▶ **HOW TO COMPLETE THIS TASK**: Your answer must be the lines from the one containing "530x376 pixels." through the last line below, copied exactly, with no pictures.

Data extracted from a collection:
━━━━━━

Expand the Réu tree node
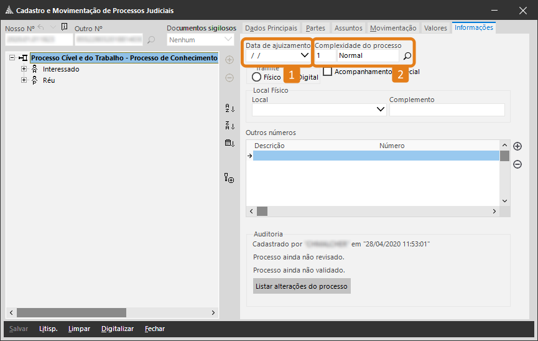 tap(24, 80)
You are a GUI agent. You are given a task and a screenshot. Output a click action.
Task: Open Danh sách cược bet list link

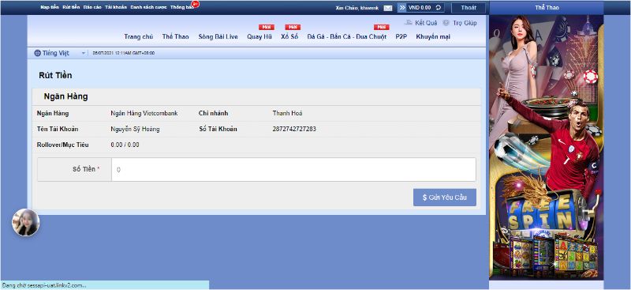pos(148,7)
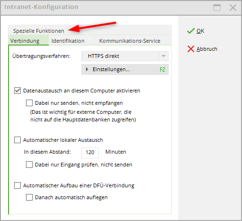Click the maximize window icon in title bar
The image size is (242, 221).
pyautogui.click(x=217, y=8)

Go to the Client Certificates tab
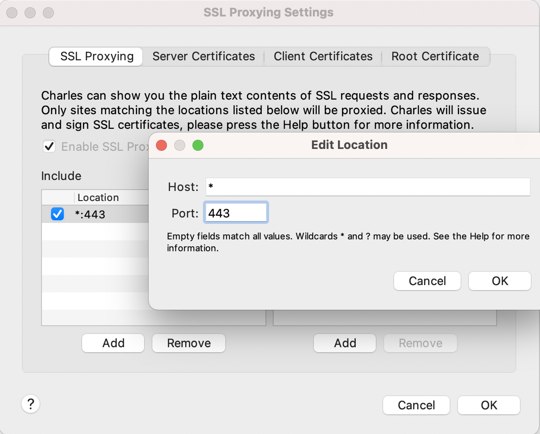323,57
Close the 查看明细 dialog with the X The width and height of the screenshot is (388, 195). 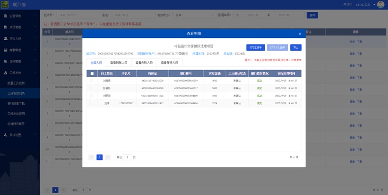tap(300, 34)
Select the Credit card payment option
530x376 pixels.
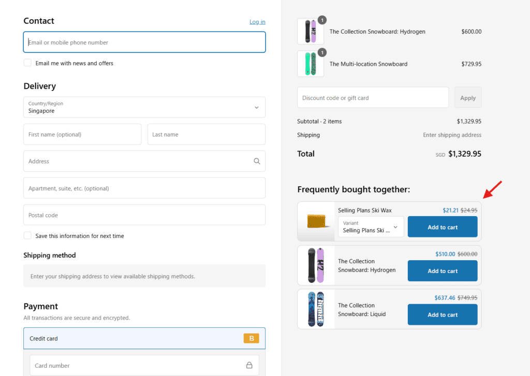pyautogui.click(x=44, y=339)
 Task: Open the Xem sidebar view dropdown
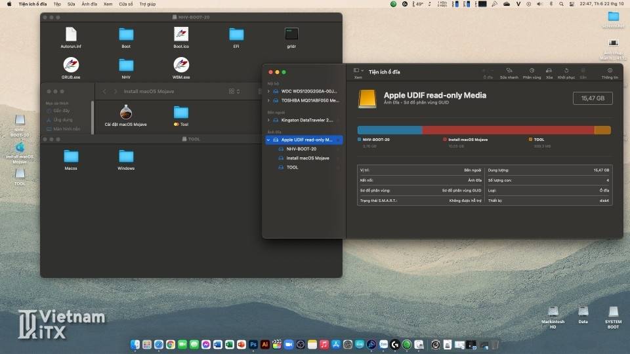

━━━━━━

▶ **RESPONSE**:
530x376 pixels.
pyautogui.click(x=44, y=339)
 Task: Open the Xem sidebar view dropdown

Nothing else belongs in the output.